Yerevan – Armenian Genocide Losses 1915, armeniangenocidelosses.am, is a new web site created by an independent research group in Armenia, including Tom Samuelian, David Davidian, Hovhannes Asryan, Tigran Sahakyan and others too numerous to name here. “The goal is to provide a framework for informed discussion on the extent of the harm resulting from this genocide.”

Reversible and Irreversible Harm-large

It presents a formula based on international norms and precedents, which call for reversible harm to be reversed and irreversible harm to be compensated. Reversible harm includes land, property and rights that can be restored. Irreversible harm includes lost lives, destroyed property, and other intangible harm caused and benefit gained by delay and denial of the Armenian Genocide. The total harm caused and benefit gained from the Armenian Genocide is estimated to be in excess of $3 trillion.

The site takes as a starting point the 1919 Armenian Claim at the Paris Peace conference, which had both monetary and land/property restoration components. It also adds delay damages for the 100 years of denial and delay in resolving the Armenian Genocide.

As show in bar charts, the mix of reversible and irreversible harm is subject to adjustment, depending on political will. The more land, property and rights that are restored, the less monetary compensation that is due for irreversible harm, and vice versa. The site considers four scenarios for land restoration ranging from current-day Armenia and Artsakh to the 1919 Armenian Homeland claim from the Black to Mediterranean Seas made at the Paris Peace Conference.

Somewhat unique in its approach, the site recognizes that in addition to direct perpetrators there were other complicit parties and beneficiaries before, during and after the Armenian Genocide. A pie chart allocates the harm caused and benefits gained to various countries and peoples. These include the Turkey, its WWI Allies Germany, and Austro-Hungary, the Kurds, and the Great Powers, whose policies and actions factored into the Armenian Genocide and the obstruction of its timely resolution, such as, England, Russia, France, Italy, the US and later Israel.

Delay damages were calculated using present value and the time value of money and property. Delay damages also includes deprivation of access to the Armenian ancestral homeland for 100 years, interference with maintenance of cultural heritage, and the emotional distress associated with denial of the crime, delay in justice, and witnessing the depredation of one’s nation and homeland.

Irreversible harm includes post-1919 destruction of life, real and immovable property, injuries and refugee maintenance costs, destroyed and desecrated cultural heritage, lost revenues from natural resources and transit rights, stolen property, costs of continued discrimination, oppression and persecution of Armenians in Turkey, as well as projected revenues from national patrimony, including natural resources (minerals, hydrocarbons) and continued costs to Armenia of blockade and lack of access to the sea.

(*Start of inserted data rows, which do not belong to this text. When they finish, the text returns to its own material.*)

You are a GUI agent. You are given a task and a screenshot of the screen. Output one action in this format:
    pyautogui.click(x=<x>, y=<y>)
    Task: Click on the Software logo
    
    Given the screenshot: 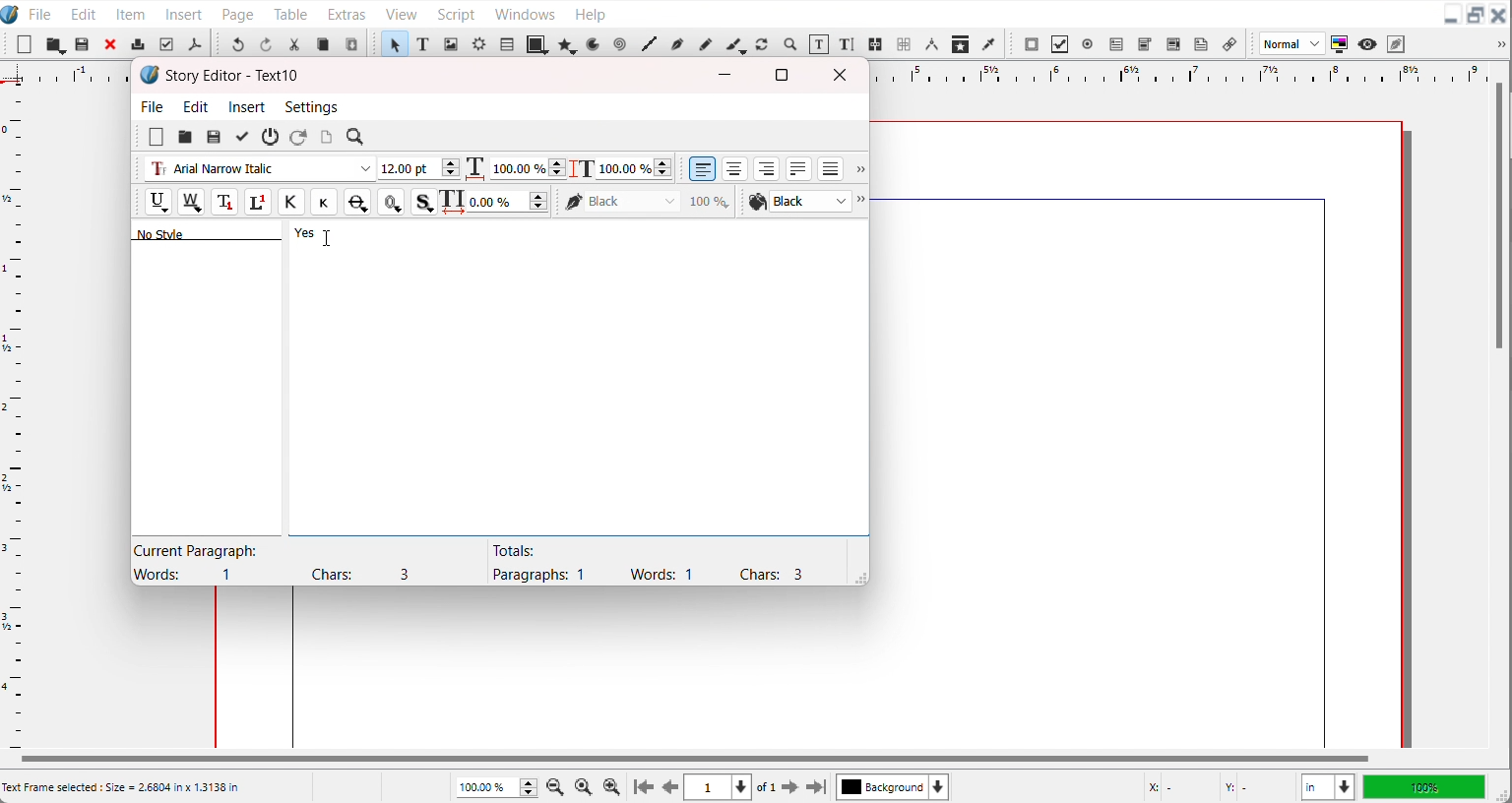 What is the action you would take?
    pyautogui.click(x=149, y=75)
     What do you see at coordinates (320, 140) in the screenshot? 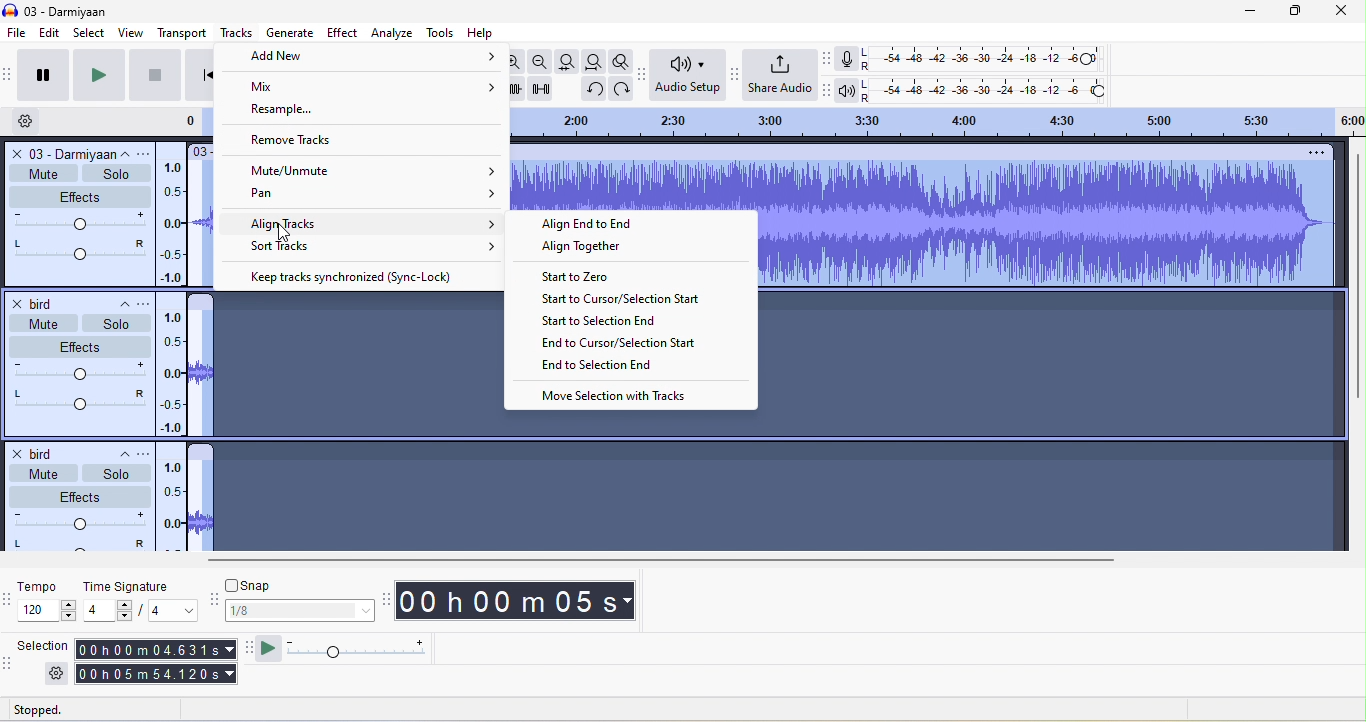
I see `remove tracks` at bounding box center [320, 140].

The site makes the case that assessment of the harm is essential to recognition and rectification of the crime. Although justifying the need for compensation, the site comes to the sobering conclusion that “although compensation cannot make the victims whole, it can help the perpetrators and beneficiaries find the redemption they need: if not for themselves, for humanity’s sake; if not for this generation, for future generations.”

Armenian Genocide Losses
An Estimate of the Damage 100 years later

Genocide is a crime of such massive proportions that even a century later the destruction is hard to comprehend. Much of that destruction cannot be undone: murdered multitudes, lost generations, uprooted communities, obliterated cultural heritage, expropriated property, and plundered natural resources.

This website is dedicated to the Centennial of the Armenian Genocide. Rather than a claim for reparations, it outlines (in broad terms) the loss, in the belief that better understanding the extent of the harm will help find a way forward.

Most of the harm cannot be undone. But certainly the victims and their survivors should not bear the cost alone while the perpetrators enjoy the fruits of the crime in impunity and other countries extract benefits from the delay, degrading all of humanity in the process.

Compensation cannot make the victims whole, but it can help the perpetrators and beneficiaries find the redemption they need: if not for themselves, for humanity’s sake; if not for this generation, for future generations.